In this section, we briefly explain the arithmetic concepts that we use in this paper, including different multiplier approaches and compressor trees. For signed multiplication, we chose radix-4 Booth [12] and Baugh-Wooley [12] algorithms. Radix-4 has less PPs, while Baugh-Wooley has smaller PPs. Also in this section, we introduce the structure of the FPGA logic block that we use for the design of the multipliers.

### 3.1. Baugh-Wooley Multiplier

Baugh-Wooley [12] multiplication is based on the standard shift and add multiplication method and is used for the multiplication of signed numbers. The benefit of this multiplier is that the PPs are not sign extended. A Baugh-Wooley PPG for an  $N \times N$ -bit signed multiplier produces  $N^2 + 1$  partial product bits, some of which are computed using a NAND gate rather than an AND gate, and the most significant output bit of the multiplier is inverted. One of the partial product bits is set to the constant value '1'. In this paper, by using a set of target specific mapping techniques, we merge each two PP generations into one logic block, which reduces the number of PPs by half.

# 3.2. Radix-4 Booth Multiplier

Radix-4 Booth [12] multiplication is a well-known VLSI multiplier design for 2's complement signed numbers, in which the number of PPs is half of the other array based multiplication schemes. In this method, the numbers that are multiplied are recoded and this way the number of PPs is reduced. The basic idea is to take every second bit, and multiply by  $\pm 1$ ,  $\pm 2$ , or 0, instead of shifting and adding for every bit of the multiplier term and multiplying by 1 or 0. To Booth recode the multiplier term, the bits in blocks of three are considered, such that each block overlaps the previous block by one bit. The overlap is necessary so that we know what happened in the last block, as the MSB of the block acts like a sign bit. Figure 1 shows the PPG unit of this multiplier. It is obvious that the PPG unit in radix-4 is much more complex than the other two multipliers. However, this unit can fit into a 5-input logic block and therefore a single level of logic blocks suffices to implement all PPGs. Moreover, inherently the number of PPs is  $\frac{[N]}{2}$  for an N×N-bit signed multiplication and therefore the PPRT is faster and smaller. But, in contrast to Baugh-Wooley multiplier, each



**Fig. 1**. Radix-4 Booth PPG unit. Each PPG output bit is a 5-input function, which has two shared bits with the previous/next PPG function.

PP should be sign extended and this will add some overhead to the PPRT. In this paper, we apply some arithmetic transformations, inspired from Baugh-Wooley multiplier, to the PPs, which will eliminate the sign extension parts of the PPs, and a few constant bits are added instead.

## 3.3. Compressor Tree

To compute the sum of two integers, a *Carry-Propagate Adder* (*CPA*) [12] such as ripple-carry and carry-select adders is used. To add more numbers, a compressor tree [12] is used. The compressor tree has a carry save structure, meaning that there is no carry dependency between the building blocks within the same level. In [5], *Generalized Parallel Counters* (*GPC*) are introduced as the building blocks that can be most efficiently mapped to the current FPGA logic blocks using the carry chains. At the end of the GPC tree a 3-input adder (ternary adder) is used to add the results. Current FPGAs from both Altera and Xilinx have support for efficient implementation of 3-input ripple carry adders. Furthermore, we added the pipelining feature to this compressor tree to be able to implement pipelined multipliers.

**What you will do:**
1/ In the multiplier text, what kind of adder adds the results at the end of the GPC tree?
2/ Reproduce the passage of the multiplier text that opens with the words "### 3.1. Baugh-Wooley" and closes with "PPs by half.".

**Provided data:**

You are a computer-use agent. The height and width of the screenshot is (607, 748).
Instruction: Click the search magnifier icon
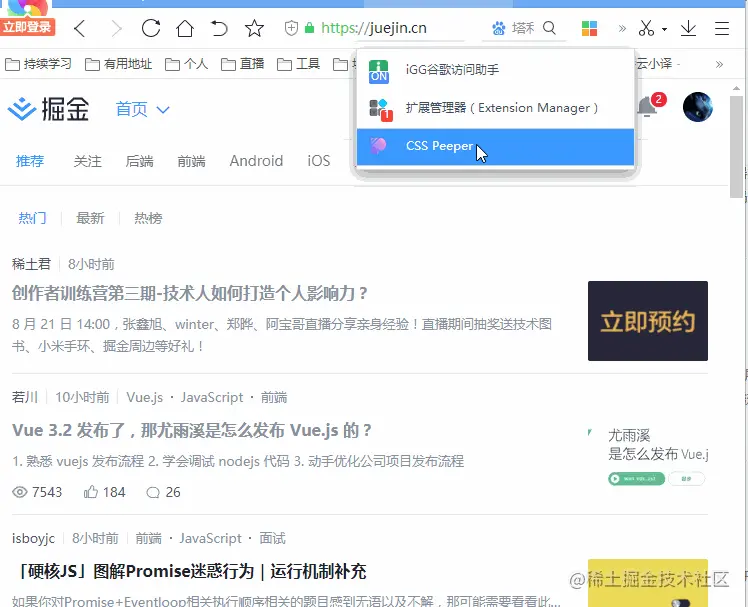[x=548, y=28]
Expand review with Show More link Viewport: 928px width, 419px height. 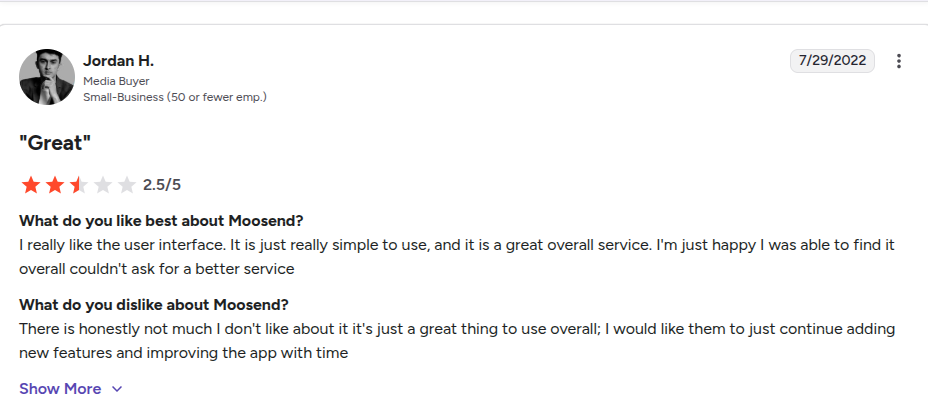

**Solutions by task:**
1/ A 3-input adder (ternary adder).

2/
### 3.1. Baugh-Wooley Multiplier

Baugh-Wooley [12] multiplication is based on the standard shift and add multiplication method and is used for the multiplication of signed numbers. The benefit of this multiplier is that the PPs are not sign extended. A Baugh-Wooley PPG for an  $N \times N$ -bit signed multiplier produces  $N^2 + 1$  partial product bits, some of which are computed using a NAND gate rather than an AND gate, and the most significant output bit of the multiplier is inverted. One of the partial product bits is set to the constant value '1'. In this paper, by using a set of target specific mapping techniques, we merge each two PP generations into one logic block, which reduces the number of PPs by half.